What is Employment Practices Liability Insurance?
Employment practices liability insurance, commonly known as EPLI, provides coverage to an employer against allegations made by former, current or prospective employees of a wrongful employment act committed by the employer. Wrongful employment acts are allegations ranging from discrimination under Title 7 (sex, race, age, disability, HIV status, etc.) wrongful termination, various forms of harassment to EEOC investigations. The coverage also intends to provide coverage for other employment related issues which are discussed more in depth within the policy language.
Why Have Employment Practices Liability Insurance?
EPLI is an imperative coverage for all employers to have given the current litigation climate leaning heavily toward the employees. The coverage not only pays for actual wrongful acts, but will pay to defend allegations as well. Three out of every five employers are sued by former employees every year. On average, those claims for small to medium size entities took 275 days to settle or close costing $125,000 between defense and settlement costs. If an entity pushes past settlement to a trial, the employee wins 60% of these cases even without an actual wrongful act being committed. Is your company or organization positioned to handle a lengthy claim scenario that could end up costing hundreds of thousands of dollars?
Key Coverages Include:
• Broad definitions of “Employee” included independent contractors and volunteers available for most classes
• Workplace Violence sub-limits available
• IRCA investigation sub-limits available
• FLSA (Wage and Hour) sub-limits available ranging from $25K - $250K for some classes
• Defense outside the limit available
• First and Third party coverage available for most classes
Discrimination/Wrongful Termination: A female Marketing Manager took leave subject to the Family Medical Leave Act (FMLA) upon the birth of her first child. She was terminated one month after her return to work for poor work performance and the company eliminated her position. There was no documentation of poor performance prior to her FMLA leave.
Third Party Liability: A blind customer entered a local grocery store with his guide dog. The manager of the meat/ deli department asked the customer to take his dog outside because he thought the dog presented a health hazard. The customer sued for violation of the Americans with Disabilities Act.

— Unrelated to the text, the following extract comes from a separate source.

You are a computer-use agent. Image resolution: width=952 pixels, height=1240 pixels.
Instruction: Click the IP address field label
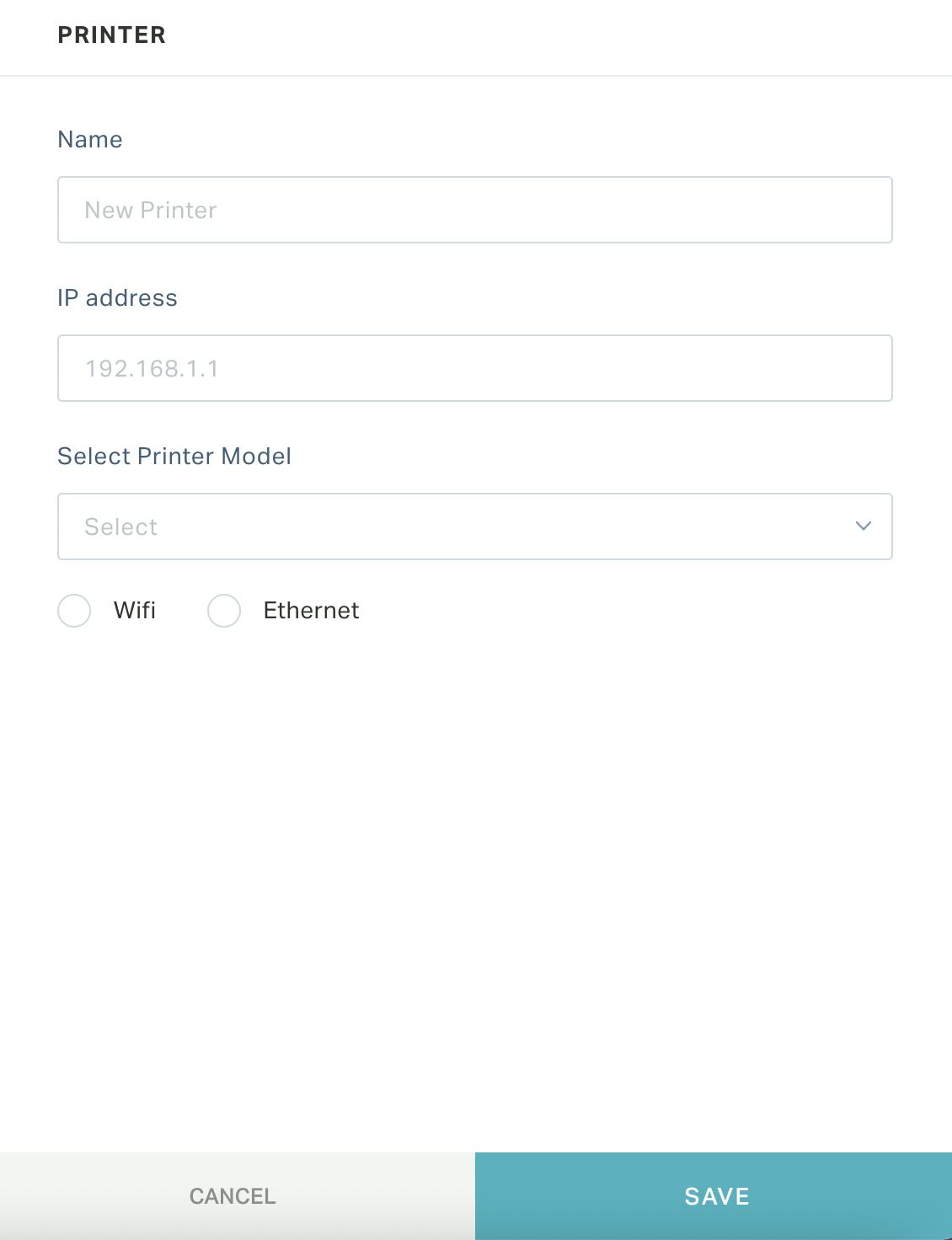point(117,297)
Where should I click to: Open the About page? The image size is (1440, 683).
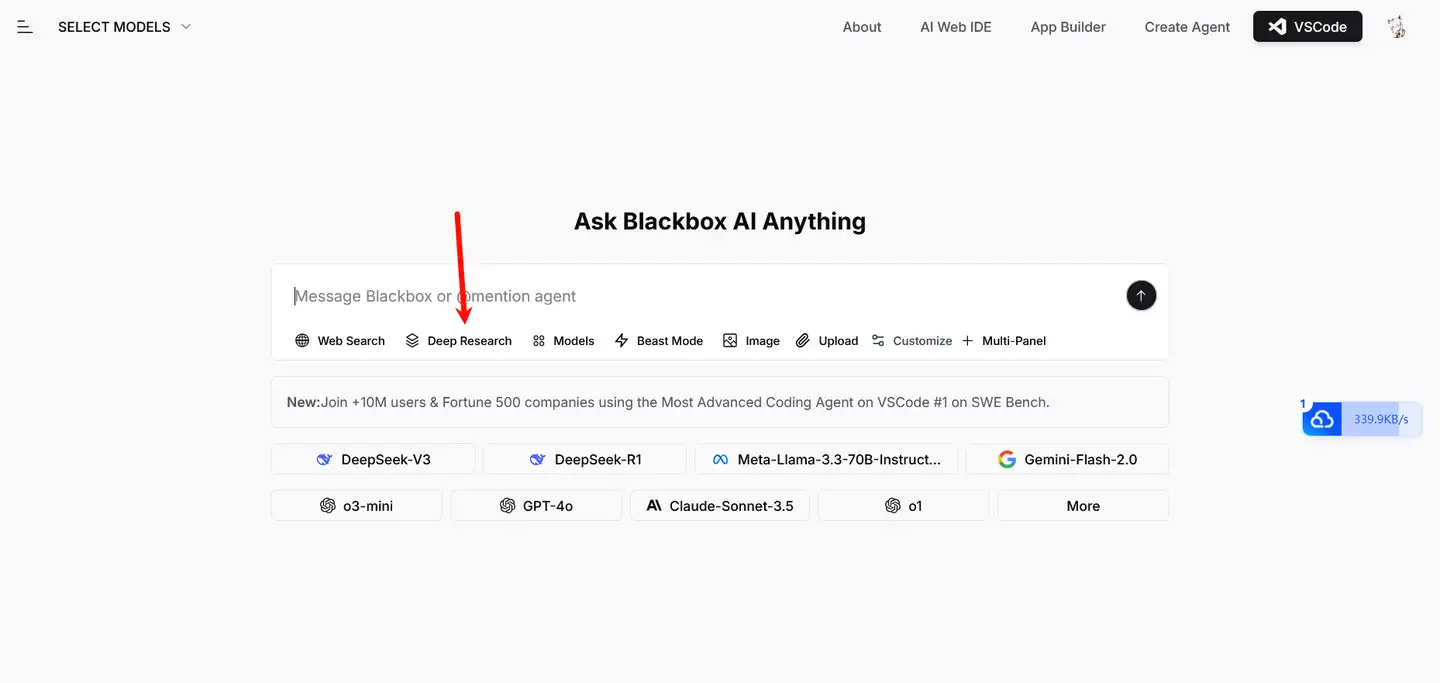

Retaliation: An African American employee of a large repair and painting firm complained to management that some of his coworkers were using racial slurs and jokes. His supervisor transferred him to an inside warehouse position at a reduced hourly rate stating that it would be better for him to work alone rather than be exposed to those workers. The employee later sued for discrimination and retaliation after reporting the discrimination.